* [Data provided]
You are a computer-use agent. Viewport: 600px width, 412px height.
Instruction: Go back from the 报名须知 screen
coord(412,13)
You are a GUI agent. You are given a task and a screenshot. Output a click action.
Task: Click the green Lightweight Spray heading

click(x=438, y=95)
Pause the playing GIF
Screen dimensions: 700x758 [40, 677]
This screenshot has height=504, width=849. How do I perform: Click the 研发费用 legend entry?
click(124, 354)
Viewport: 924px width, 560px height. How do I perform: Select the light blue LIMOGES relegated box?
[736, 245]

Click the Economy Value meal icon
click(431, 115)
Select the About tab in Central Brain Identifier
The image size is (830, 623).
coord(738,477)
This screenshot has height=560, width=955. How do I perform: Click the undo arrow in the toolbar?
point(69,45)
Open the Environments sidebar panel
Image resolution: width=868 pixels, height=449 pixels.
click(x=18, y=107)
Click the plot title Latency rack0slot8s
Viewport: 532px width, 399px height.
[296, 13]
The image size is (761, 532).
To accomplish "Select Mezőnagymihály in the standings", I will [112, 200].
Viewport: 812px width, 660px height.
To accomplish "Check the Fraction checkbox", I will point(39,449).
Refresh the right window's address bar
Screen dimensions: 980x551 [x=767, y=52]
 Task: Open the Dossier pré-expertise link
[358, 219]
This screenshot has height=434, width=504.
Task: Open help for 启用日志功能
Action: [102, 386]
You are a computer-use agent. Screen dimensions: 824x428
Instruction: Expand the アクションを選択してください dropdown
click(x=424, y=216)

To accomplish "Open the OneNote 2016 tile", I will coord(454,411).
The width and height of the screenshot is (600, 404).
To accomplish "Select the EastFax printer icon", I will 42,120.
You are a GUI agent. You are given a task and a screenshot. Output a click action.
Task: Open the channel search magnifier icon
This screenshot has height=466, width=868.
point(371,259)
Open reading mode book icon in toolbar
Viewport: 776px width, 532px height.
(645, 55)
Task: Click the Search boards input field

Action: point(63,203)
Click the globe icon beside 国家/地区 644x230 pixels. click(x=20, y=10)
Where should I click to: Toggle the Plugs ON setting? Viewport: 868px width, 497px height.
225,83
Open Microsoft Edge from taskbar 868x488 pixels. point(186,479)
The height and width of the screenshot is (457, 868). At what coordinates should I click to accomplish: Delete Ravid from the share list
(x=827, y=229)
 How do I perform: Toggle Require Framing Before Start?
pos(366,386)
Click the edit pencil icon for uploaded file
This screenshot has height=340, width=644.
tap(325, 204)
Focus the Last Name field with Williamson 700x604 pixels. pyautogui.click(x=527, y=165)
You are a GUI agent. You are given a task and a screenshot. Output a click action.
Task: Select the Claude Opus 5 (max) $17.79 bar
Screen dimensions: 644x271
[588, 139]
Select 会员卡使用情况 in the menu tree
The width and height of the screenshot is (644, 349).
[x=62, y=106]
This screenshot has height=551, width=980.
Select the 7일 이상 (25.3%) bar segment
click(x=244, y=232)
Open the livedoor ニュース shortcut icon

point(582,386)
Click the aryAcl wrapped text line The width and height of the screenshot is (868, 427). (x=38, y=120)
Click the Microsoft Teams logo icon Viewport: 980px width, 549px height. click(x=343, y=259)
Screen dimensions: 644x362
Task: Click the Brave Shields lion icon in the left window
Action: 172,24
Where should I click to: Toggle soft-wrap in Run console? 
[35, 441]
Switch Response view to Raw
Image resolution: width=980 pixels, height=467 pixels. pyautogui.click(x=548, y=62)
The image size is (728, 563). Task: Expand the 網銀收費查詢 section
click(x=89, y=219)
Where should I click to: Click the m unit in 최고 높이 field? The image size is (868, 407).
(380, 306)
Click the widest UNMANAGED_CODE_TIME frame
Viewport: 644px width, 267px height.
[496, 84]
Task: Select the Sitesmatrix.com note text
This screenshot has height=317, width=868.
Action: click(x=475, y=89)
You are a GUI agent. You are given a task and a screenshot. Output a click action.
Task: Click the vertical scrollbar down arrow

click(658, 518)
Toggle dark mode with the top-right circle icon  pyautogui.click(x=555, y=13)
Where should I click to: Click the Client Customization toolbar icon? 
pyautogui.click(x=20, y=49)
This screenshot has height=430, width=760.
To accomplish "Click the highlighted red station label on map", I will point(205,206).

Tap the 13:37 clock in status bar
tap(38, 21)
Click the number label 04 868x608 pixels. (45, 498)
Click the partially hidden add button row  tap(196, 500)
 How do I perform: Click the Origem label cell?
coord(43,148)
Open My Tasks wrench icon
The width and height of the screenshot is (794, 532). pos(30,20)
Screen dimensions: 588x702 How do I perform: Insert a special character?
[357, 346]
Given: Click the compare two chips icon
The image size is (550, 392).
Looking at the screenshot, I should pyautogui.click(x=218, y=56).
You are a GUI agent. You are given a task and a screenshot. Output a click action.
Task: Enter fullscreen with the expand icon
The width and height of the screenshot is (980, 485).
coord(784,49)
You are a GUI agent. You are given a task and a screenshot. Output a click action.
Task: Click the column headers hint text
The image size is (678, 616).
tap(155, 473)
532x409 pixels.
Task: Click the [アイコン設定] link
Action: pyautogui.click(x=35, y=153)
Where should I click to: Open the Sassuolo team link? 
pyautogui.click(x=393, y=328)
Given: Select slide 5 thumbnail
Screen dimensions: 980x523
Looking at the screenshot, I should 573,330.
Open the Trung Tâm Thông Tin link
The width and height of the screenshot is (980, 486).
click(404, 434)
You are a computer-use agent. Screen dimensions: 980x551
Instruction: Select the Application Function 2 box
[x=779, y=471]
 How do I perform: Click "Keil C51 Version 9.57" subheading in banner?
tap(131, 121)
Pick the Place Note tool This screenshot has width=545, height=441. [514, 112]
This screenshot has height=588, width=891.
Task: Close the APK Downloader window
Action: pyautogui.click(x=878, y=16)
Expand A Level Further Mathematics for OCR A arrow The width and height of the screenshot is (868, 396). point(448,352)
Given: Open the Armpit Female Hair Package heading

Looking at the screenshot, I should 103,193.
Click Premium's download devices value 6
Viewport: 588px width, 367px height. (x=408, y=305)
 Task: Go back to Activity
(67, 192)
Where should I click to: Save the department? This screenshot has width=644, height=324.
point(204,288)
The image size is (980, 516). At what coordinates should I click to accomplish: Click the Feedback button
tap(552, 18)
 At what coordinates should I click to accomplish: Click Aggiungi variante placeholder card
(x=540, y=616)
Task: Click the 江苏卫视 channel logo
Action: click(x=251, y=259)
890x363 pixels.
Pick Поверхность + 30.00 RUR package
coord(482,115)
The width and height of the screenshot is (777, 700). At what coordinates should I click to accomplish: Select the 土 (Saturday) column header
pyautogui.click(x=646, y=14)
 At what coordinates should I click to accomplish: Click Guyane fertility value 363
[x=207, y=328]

* [Task instructions] Give the exact lines, and only those, from the line containing "Where should I click to: Click the Client" through the line containing "Click the number" in the entries above.

* [Finished exercise]
Where should I click to: Click the Client Customization toolbar icon? 
pyautogui.click(x=20, y=49)
This screenshot has height=430, width=760.
To accomplish "Click the highlighted red station label on map", I will point(205,206).

Tap the 13:37 clock in status bar
tap(38, 21)
Click the number label 04 868x608 pixels. (45, 498)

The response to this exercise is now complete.